Copy the rows below word for word, keeping every line unchanged.

** Begin DATA PROVIDED **

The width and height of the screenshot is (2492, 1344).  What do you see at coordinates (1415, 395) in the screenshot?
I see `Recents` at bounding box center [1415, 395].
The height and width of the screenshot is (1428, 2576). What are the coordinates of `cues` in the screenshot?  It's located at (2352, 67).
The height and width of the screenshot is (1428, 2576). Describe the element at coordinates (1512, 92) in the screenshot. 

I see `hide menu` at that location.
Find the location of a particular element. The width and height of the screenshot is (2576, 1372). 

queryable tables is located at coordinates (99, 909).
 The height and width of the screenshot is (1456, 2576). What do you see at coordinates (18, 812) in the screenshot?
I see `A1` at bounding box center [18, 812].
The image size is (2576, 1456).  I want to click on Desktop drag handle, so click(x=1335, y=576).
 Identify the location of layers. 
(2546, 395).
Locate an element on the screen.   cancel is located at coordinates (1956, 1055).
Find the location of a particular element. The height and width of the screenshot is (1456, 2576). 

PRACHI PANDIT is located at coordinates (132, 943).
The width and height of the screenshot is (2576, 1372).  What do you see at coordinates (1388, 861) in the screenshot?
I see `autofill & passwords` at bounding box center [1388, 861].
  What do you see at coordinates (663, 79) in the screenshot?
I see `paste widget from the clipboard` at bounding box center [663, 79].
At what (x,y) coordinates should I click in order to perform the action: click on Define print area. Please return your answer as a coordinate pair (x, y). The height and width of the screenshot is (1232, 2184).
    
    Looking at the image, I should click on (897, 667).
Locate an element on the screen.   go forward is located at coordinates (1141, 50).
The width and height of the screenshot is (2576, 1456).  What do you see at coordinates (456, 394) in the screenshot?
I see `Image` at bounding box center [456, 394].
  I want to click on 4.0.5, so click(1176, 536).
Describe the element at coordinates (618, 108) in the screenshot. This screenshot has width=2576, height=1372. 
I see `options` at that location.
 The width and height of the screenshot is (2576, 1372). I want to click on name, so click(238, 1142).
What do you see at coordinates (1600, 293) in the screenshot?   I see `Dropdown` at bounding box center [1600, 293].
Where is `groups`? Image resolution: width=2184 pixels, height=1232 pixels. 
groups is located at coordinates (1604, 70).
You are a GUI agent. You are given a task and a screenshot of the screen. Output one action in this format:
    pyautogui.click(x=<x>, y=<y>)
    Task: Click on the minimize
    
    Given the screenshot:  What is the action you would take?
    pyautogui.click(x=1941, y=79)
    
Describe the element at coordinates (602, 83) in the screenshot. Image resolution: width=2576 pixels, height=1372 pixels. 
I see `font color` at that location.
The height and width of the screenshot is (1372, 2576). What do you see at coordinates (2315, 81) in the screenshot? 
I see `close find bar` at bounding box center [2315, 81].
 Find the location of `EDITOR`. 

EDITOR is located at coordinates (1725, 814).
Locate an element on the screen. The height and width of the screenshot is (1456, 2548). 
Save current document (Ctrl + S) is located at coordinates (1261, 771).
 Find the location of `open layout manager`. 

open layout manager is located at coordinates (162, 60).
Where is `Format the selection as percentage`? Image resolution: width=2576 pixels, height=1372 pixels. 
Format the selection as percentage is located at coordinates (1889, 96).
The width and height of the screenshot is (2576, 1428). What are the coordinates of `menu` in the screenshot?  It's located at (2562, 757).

** End DATA PROVIDED **

OUTPUT |
The width and height of the screenshot is (2492, 1344).  What do you see at coordinates (1415, 395) in the screenshot?
I see `Recents` at bounding box center [1415, 395].
The height and width of the screenshot is (1428, 2576). What are the coordinates of `cues` in the screenshot?  It's located at (2352, 67).
The height and width of the screenshot is (1428, 2576). Describe the element at coordinates (1512, 92) in the screenshot. 

I see `hide menu` at that location.
Find the location of a particular element. The width and height of the screenshot is (2576, 1372). 

queryable tables is located at coordinates (99, 909).
 The height and width of the screenshot is (1456, 2576). What do you see at coordinates (18, 812) in the screenshot?
I see `A1` at bounding box center [18, 812].
The image size is (2576, 1456).  I want to click on Desktop drag handle, so click(x=1335, y=576).
 Identify the location of layers. 
(2546, 395).
Locate an element on the screen.   cancel is located at coordinates (1956, 1055).
Find the location of a particular element. The height and width of the screenshot is (1456, 2576). 

PRACHI PANDIT is located at coordinates (132, 943).
The width and height of the screenshot is (2576, 1372).  What do you see at coordinates (1388, 861) in the screenshot?
I see `autofill & passwords` at bounding box center [1388, 861].
  What do you see at coordinates (663, 79) in the screenshot?
I see `paste widget from the clipboard` at bounding box center [663, 79].
At what (x,y) coordinates should I click in order to perform the action: click on Define print area. Please return your answer as a coordinate pair (x, y). The height and width of the screenshot is (1232, 2184).
    
    Looking at the image, I should click on (897, 667).
Locate an element on the screen.   go forward is located at coordinates (1141, 50).
The width and height of the screenshot is (2576, 1456).  What do you see at coordinates (456, 394) in the screenshot?
I see `Image` at bounding box center [456, 394].
  I want to click on 4.0.5, so click(1176, 536).
Describe the element at coordinates (618, 108) in the screenshot. This screenshot has width=2576, height=1372. 
I see `options` at that location.
 The width and height of the screenshot is (2576, 1372). I want to click on name, so click(238, 1142).
What do you see at coordinates (1600, 293) in the screenshot?   I see `Dropdown` at bounding box center [1600, 293].
Where is `groups`? Image resolution: width=2184 pixels, height=1232 pixels. 
groups is located at coordinates (1604, 70).
You are a GUI agent. You are given a task and a screenshot of the screen. Output one action in this format:
    pyautogui.click(x=<x>, y=<y>)
    Task: Click on the minimize
    
    Given the screenshot:  What is the action you would take?
    pyautogui.click(x=1941, y=79)
    
Describe the element at coordinates (602, 83) in the screenshot. Image resolution: width=2576 pixels, height=1372 pixels. 
I see `font color` at that location.
The height and width of the screenshot is (1372, 2576). What do you see at coordinates (2315, 81) in the screenshot? 
I see `close find bar` at bounding box center [2315, 81].
 Find the location of `EDITOR`. 

EDITOR is located at coordinates (1725, 814).
Locate an element on the screen. The height and width of the screenshot is (1456, 2548). 
Save current document (Ctrl + S) is located at coordinates (1261, 771).
 Find the location of `open layout manager`. 

open layout manager is located at coordinates (162, 60).
Where is `Format the selection as percentage`? Image resolution: width=2576 pixels, height=1372 pixels. 
Format the selection as percentage is located at coordinates (1889, 96).
The width and height of the screenshot is (2576, 1428). What are the coordinates of `menu` in the screenshot?  It's located at (2562, 757).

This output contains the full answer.